──────── Document section ────────

Open thejoshwolfe opened 2 years ago

thejoshwolfe commented 2 years ago

I'm the creator of this game, and i still don't have an intuitive muscle memory for where orcs and centaurs are going to go when i'm diagonally 1 space away from them. this is a problem.

image

Ideas:

  1. Remember the last movement and keep going in that direction. This is how Necrodancer does it. This can apply to either:
    • a) only exact diagonals |dx| = |dy|, or
    • b) any diagonal whenever there isn't a straight shot. (This is how Necrodancer does it.)
  2. Prefer some cardinal direction, such as east/west before north/south. This has the advantage of being stateless, but would be the first time that the universe is not rotationally symmetrical. I'm also skeptical that this would work very well; it may result in lots of "sumo conflicts" > < where individuals bounce off each other and both fail to move.
  3. :-1: Literally random. I don't like this idea, because anticipating enemy behavior is supposed to be part of the skill expression of this game. Important randomness like this also has an unfortunate interaction with undo/redo where the player can grind an exploration of the rng seed to find a favorable outcome. grinding is bad.

────────

▸ Short exercise 1: Reproduce the part of the issue comment on enemy movement starting at "1. Remember the" and ending at "fail to move.".
▸ Short exercise 2:
Answer these questions from the issue comment on enemy movement:
(a) Which two kinds of enemies does the commenter name as hard to predict when diagonally 1 space away?
(b) Which game is said to remember the last movement and keep going in that direction?
(c) In the idea of preferring a cardinal direction, which directions are given as the example to prefer before north/south?

──────── Supplied records ────────

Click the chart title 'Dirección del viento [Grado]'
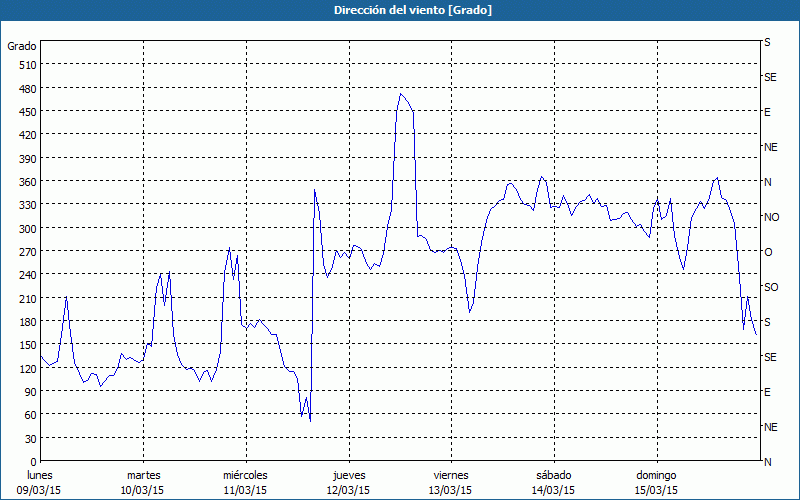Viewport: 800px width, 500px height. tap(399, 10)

────────
──────── Supplied records ────────

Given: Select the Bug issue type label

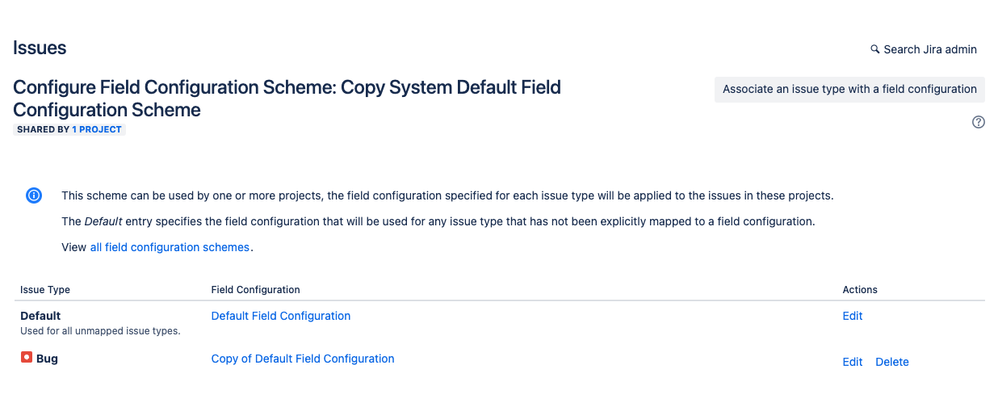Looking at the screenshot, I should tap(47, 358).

────────

▸ Exercise solution 1:
1. Remember the last movement and keep going in that direction. This is how Necrodancer does it. This can apply to either:
    • a) only exact diagonals |dx| = |dy|, or
    • b) any diagonal whenever there isn't a straight shot. (This is how Necrodancer does it.)
  2. Prefer some cardinal direction, such as east/west before north/south. This has the advantage of being stateless, but would be the first time that the universe is not rotationally symmetrical. I'm also skeptical that this would work very well; it may result in lots of "sumo conflicts" > < where individuals bounce off each other and both fail to move.

▸ Exercise solution 2:
(a) Orcs and centaurs.
(b) Necrodancer.
(c) East/west.